With the once-likely passage of the SAFE Banking Act stalling in Congress, and President Biden’s reluctance to move forward on his legalization campaign promises, most cannabis legislative actions prior to the 2022 elections will be on the state level. And four states have stories to tell.
Mississippi: a year has passed since voters approved a medical cannabis initiative only to have the state Supreme Court invalidate its passage on a technicality. And Governor Tate Reeves has shown no interest in revisiting the issue — threatening to veto any replacement legislation unless there are severe limits on the amount of cannabis a patient can receive at one time. He has called the compromise bill the state House and Senate are currently proposing a “recreational cannabis program.”

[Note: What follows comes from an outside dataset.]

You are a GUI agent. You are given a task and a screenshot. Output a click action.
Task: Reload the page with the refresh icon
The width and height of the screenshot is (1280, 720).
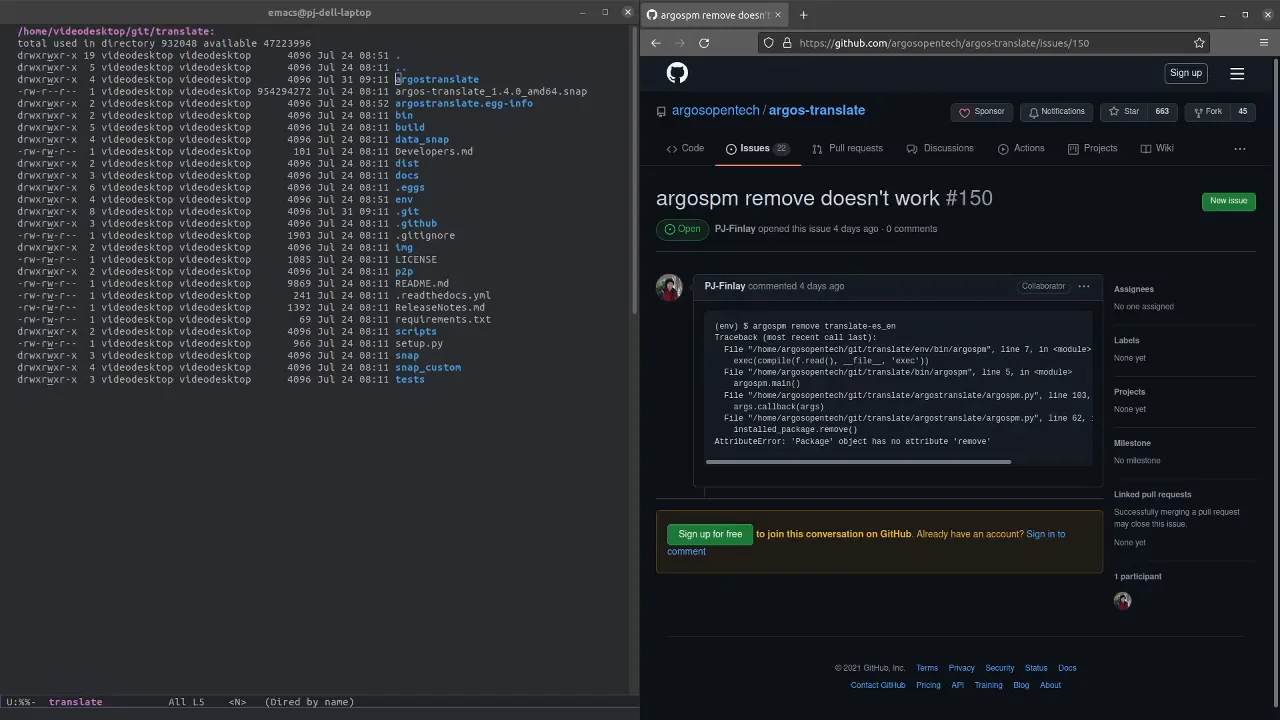coord(704,43)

Would a Reeves veto hold up? A two-thirds vote in both chambers of the legislature would be needed to overturn it, and while the will of the voters is clear, the commitment of the state senators and representatives is not.
Virginia: voters last year approved adult-use recreational sales, but getting them implemented is another story. The legalization bill set 2024 as the deadline to begin sales unless sped up by the legislature, which is not likely with newly-elected Governor Glenn Youngkin sitting in Richmond. Youngkin continues to state he will not look to overturn legalization, but that “there is a lot of work to do” before commercialization begins.
What kind of work? Youngkin considers the forced unionization in the current bill the legislature is developing a “nonstarter,” He is also apparently seeking to balance having preferred opportunities for minority-, women- and military-owned businesses with avoidance of anything seen as promoting anti-competitive behavior. Short strokes: he’s in no hurry to launch.
Colorado: no stranger to recreational sales, the state is turning its attention toward the social justice movement. Governor Jared Polis opened the year by issuing over 1,300 pardons for low-level possession, allowing adults who were previously convicted for what is now legal to remove any stains from their permanent records. Certainly, governors in other states are watching closely, and many are expected to follow suit in early 2022.Montana: adult-use recreational sales have just begun as of January 1, and dispensaries that previously served only medical patients were flooded with new customers on New Year’s Day. The first weekend alone hit over $1.5 million in recreational sales. Kanna Knowledge will keep watch on how this marketplace develops.